◆ INSTRUCTIONS TO FOLLOW
A faithful copy of each record is required, minus the images.

Records from a data source
○ ○ ○

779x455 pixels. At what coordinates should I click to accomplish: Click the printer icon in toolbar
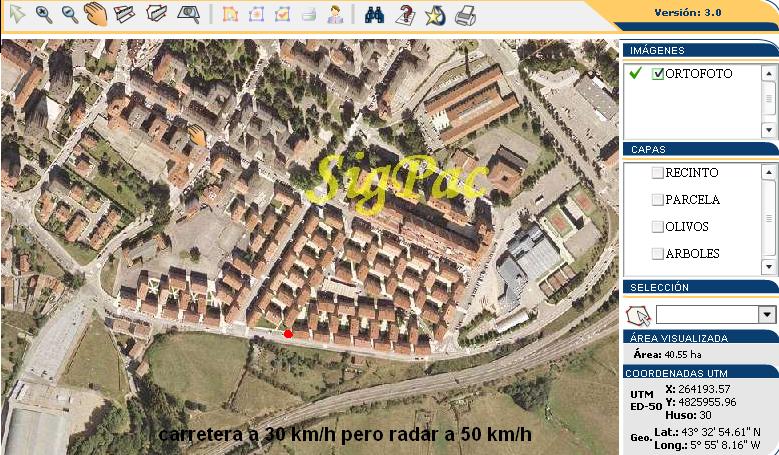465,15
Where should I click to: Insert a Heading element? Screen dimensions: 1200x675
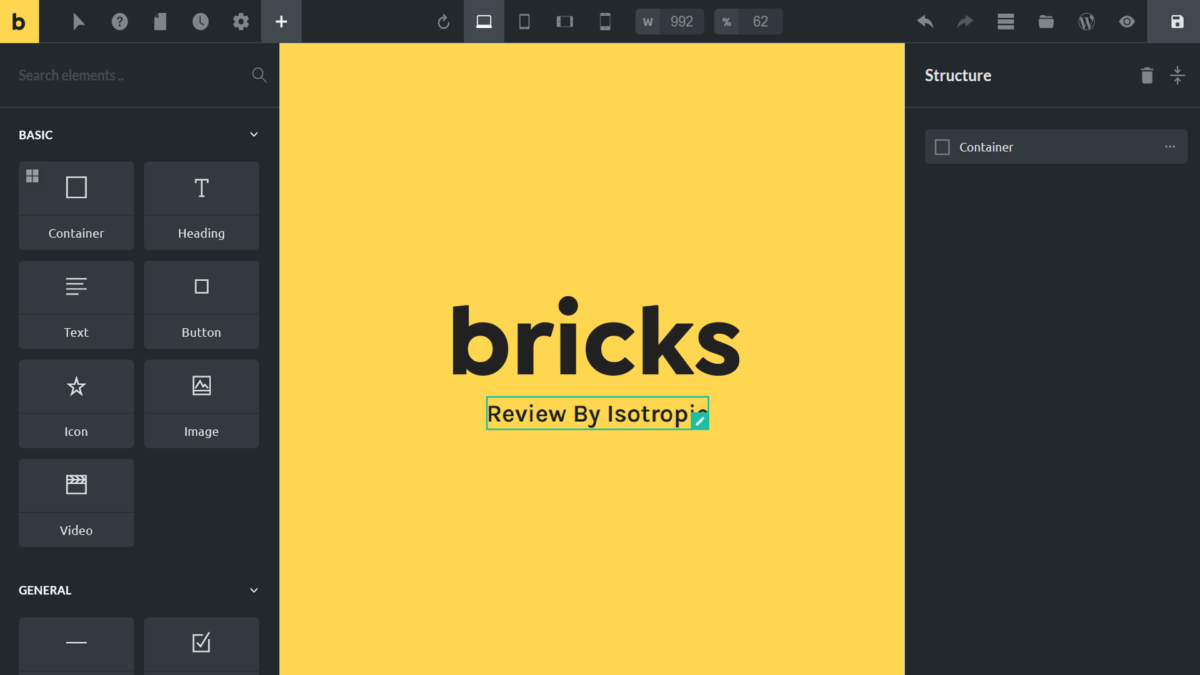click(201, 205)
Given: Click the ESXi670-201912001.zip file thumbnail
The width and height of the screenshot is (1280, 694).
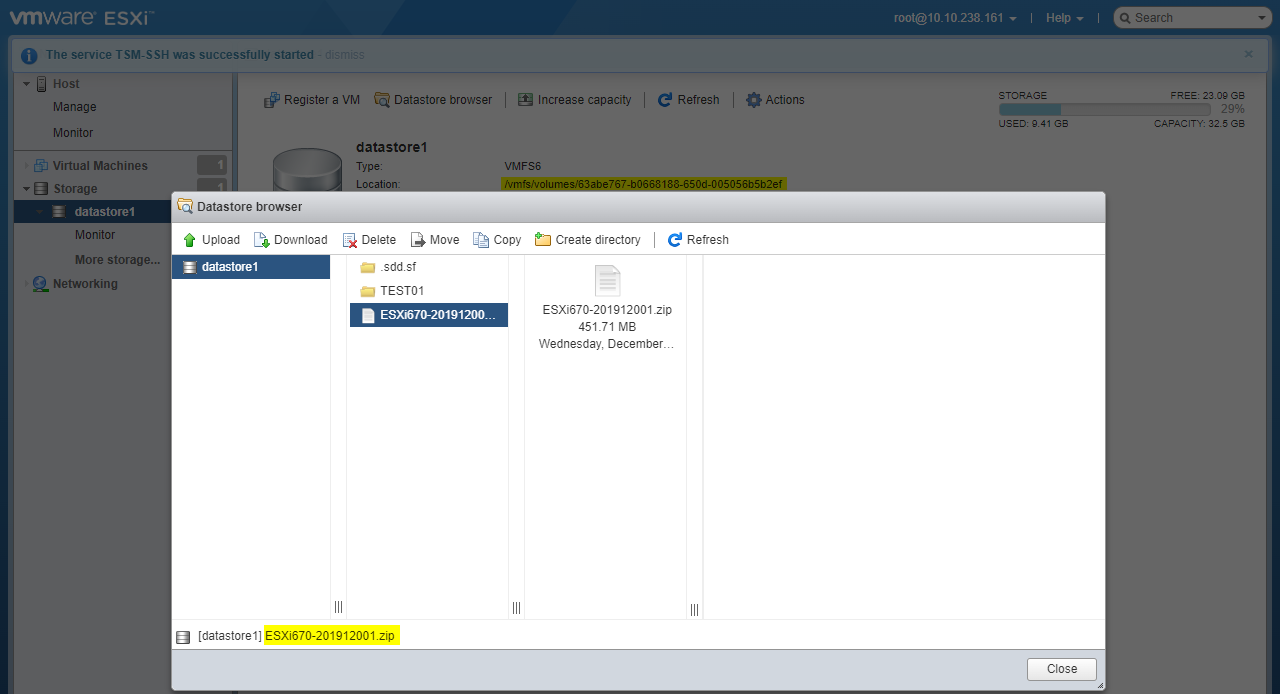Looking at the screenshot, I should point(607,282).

○ ○ ○

◆ REPLY TO THE TASK
779x455 pixels. At what coordinates should I click to accomplish: Click the printer icon in toolbar
465,15
Where should I click to: Insert a Heading element? Screen dimensions: 1200x675
click(201, 205)
Given: Click the ESXi670-201912001.zip file thumbnail
The width and height of the screenshot is (1280, 694).
Looking at the screenshot, I should point(607,282).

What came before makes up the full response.